Stored data entries
=-=-=-=-=

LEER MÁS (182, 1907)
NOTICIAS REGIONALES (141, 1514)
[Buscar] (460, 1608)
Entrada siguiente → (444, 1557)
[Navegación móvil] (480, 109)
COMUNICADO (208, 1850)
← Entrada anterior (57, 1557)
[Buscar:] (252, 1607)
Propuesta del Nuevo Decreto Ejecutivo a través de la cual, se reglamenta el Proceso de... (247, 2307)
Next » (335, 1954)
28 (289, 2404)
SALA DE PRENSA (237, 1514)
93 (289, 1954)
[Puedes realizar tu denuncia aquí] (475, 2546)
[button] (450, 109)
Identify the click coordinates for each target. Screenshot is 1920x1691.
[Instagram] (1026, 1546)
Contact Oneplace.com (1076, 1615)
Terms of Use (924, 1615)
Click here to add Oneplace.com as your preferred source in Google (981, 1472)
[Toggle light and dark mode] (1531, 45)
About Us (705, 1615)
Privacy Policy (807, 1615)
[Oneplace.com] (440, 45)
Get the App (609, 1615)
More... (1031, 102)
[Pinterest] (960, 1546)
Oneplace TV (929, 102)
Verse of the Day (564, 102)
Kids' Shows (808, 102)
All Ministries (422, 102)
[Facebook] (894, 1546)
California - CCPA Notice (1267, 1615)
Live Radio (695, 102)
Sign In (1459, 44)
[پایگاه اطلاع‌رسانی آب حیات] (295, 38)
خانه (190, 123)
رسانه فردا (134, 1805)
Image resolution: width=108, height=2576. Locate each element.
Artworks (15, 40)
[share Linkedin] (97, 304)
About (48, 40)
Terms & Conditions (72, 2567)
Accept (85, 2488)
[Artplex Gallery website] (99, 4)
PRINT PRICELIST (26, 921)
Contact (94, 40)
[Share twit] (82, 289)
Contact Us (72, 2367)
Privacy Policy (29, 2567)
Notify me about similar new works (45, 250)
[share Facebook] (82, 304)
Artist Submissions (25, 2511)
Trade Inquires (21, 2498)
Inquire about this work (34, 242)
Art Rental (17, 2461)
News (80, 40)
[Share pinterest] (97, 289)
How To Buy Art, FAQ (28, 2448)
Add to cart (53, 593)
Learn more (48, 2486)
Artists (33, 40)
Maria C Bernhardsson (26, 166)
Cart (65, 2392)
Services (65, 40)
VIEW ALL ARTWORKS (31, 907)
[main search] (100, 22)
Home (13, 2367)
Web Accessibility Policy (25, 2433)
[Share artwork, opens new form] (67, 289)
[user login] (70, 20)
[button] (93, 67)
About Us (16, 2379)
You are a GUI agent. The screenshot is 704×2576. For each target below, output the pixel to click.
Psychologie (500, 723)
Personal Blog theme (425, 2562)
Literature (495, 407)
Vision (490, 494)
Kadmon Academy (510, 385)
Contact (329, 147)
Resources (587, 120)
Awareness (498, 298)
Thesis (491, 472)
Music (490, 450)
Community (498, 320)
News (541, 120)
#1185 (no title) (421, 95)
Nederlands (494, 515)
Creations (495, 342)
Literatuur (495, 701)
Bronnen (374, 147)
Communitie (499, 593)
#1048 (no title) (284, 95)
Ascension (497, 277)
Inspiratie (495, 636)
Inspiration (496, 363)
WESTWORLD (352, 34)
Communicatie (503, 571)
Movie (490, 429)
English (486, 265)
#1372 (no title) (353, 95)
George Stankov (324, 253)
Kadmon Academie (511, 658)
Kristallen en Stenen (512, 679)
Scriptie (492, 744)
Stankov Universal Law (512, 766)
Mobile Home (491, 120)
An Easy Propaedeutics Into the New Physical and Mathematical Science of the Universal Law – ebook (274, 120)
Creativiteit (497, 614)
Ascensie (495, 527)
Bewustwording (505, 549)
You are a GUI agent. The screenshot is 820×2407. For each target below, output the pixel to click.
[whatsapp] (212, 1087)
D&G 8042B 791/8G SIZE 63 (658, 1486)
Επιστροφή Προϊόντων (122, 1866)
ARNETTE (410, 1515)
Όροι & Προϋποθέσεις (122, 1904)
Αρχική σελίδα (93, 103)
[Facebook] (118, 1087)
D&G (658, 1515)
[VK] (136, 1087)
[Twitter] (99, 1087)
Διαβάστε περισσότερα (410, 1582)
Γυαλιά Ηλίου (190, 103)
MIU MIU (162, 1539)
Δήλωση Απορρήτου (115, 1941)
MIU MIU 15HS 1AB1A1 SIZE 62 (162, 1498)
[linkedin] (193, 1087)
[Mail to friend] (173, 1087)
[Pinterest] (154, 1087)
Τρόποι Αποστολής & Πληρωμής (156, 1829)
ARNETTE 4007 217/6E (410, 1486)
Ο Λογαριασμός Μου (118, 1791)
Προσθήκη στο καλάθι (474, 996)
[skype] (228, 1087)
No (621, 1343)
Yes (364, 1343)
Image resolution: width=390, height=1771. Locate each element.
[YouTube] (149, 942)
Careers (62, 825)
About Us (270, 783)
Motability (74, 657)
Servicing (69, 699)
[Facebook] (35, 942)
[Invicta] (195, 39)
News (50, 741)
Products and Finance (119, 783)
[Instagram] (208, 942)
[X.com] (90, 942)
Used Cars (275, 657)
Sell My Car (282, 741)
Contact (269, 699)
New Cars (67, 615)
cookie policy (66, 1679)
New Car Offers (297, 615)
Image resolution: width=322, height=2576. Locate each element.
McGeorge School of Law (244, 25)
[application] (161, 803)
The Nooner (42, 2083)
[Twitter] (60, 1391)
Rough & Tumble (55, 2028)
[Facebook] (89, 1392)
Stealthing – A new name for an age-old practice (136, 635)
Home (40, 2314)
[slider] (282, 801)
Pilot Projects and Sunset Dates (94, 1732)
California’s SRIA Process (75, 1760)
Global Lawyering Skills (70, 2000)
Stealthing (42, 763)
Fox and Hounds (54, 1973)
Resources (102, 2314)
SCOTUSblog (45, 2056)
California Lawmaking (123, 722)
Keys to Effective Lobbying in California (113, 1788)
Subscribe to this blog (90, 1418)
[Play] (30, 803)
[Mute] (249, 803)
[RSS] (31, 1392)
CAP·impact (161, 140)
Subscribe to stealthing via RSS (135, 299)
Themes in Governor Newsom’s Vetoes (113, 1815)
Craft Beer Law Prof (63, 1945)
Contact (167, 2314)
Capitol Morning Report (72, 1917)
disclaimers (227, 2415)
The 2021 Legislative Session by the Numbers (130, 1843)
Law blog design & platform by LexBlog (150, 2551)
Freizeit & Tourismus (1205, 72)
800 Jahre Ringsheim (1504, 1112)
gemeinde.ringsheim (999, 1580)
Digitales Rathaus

=-=-=-=-=

Your instructions:
The required output is every line from the one with "Image resolution: width=390, height=1771." to the final line of the entries, repeated exactly and with nothing else.

Final answer:
Image resolution: width=390, height=1771. Locate each element.
[YouTube] (149, 942)
Careers (62, 825)
About Us (270, 783)
Motability (74, 657)
Servicing (69, 699)
[Facebook] (35, 942)
[Invicta] (195, 39)
News (50, 741)
Products and Finance (119, 783)
[Instagram] (208, 942)
[X.com] (90, 942)
Used Cars (275, 657)
Sell My Car (282, 741)
Contact (269, 699)
New Cars (67, 615)
cookie policy (66, 1679)
New Car Offers (297, 615)
Image resolution: width=322, height=2576. Locate each element.
McGeorge School of Law (244, 25)
[application] (161, 803)
The Nooner (42, 2083)
[Twitter] (60, 1391)
Rough & Tumble (55, 2028)
[Facebook] (89, 1392)
Stealthing – A new name for an age-old practice (136, 635)
Home (40, 2314)
[slider] (282, 801)
Pilot Projects and Sunset Dates (94, 1732)
California’s SRIA Process (75, 1760)
Global Lawyering Skills (70, 2000)
Stealthing (42, 763)
Fox and Hounds (54, 1973)
Resources (102, 2314)
SCOTUSblog (45, 2056)
California Lawmaking (123, 722)
Keys to Effective Lobbying in California (113, 1788)
Subscribe to this blog (90, 1418)
[Play] (30, 803)
[Mute] (249, 803)
[RSS] (31, 1392)
CAP·impact (161, 140)
Subscribe to stealthing via RSS (135, 299)
Themes in Governor Newsom’s Vetoes (113, 1815)
Craft Beer Law Prof (63, 1945)
Contact (167, 2314)
Capitol Morning Report (72, 1917)
disclaimers (227, 2415)
The 2021 Legislative Session by the Numbers (130, 1843)
Law blog design & platform by LexBlog (150, 2551)
Freizeit & Tourismus (1205, 72)
800 Jahre Ringsheim (1504, 1112)
gemeinde.ringsheim (999, 1580)
Digitales Rathaus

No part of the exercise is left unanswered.